The 4GB worth of e-mail stolen by the LulzSec hacking group from The Sun earlier this year are sitting on a server in China, according to "Sabu," the outfit's alleged leader.
"We got them stashed on a Chinese storage server. Alongside the dumps of a whole bunch of hits we did," Sabu said during a question and answer session held on Reddit this weekend.
LulzSec kept corporate IT security departments on their toes for weeks back in May and June when the group randomly attacked many companies for fun.
The hacking group said they disbanded on June 26, after 50 days of mayhem that left thousands of innocent users with their personal information and passwords exposed, only to re-emerge a month later.

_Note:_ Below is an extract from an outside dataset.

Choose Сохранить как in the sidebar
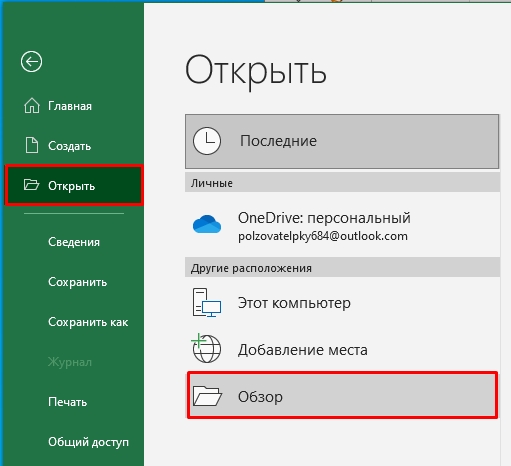This screenshot has width=511, height=466. pos(88,322)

On July 18, at a time when new revelations were being made in the News of the World phone hacking case, LulzSec attacked its sister publication, The Sun. The hackers managed to post a fake story on the newspaper's website and claimed to have copied its e-mail database.
The group originally intended to publish the e-mail, but later decided against it, allegedly because they could have badly affected the court case against those involved in the scandal. It's not clear if the messages will be released when the case is over and who else except Sabu has access to them.
For a while LulzSec seemed to be one step ahead of the authorities, its members apparently confident that they couldn't get caught. However, several people associated with the group were eventually identified and arrested.
Such was the case with Jake Davis, an 18-year-old teenager from the U.K., who used the online alias "Topiary" and played a spokesperson role within LulzSec and Anonymous. "I miss Topiary. We became brothers," said Sabu during the Reddit Q&A session. "Lost too many friends. Will probably never talk to them ever again," he added.
Last month the FBI arrested a 23-year-old man from Tempe, Arizona, named Cody Kretsinger who is believed to be a former LulzSec member known as "recursion." Sabu claims that arresting recursion was probably the closest authorities got to him.
It's not clear if by closest he refers to his location or to information that could lead to him being caught. He remains defiant and doesn't believe that the FBI can catch him without help.
"The ironic twist will be that my own friends will take me down and not these idiots who hide behind the patriot veil," the hacker said. However, despite the very real possibility that his former hacking mates will expose him, Sabu doesn't plan to stop hacking or go into hiding. "I'm at the point of no return. Not trying to sound like a bad ass, however, it's the truth," he concluded.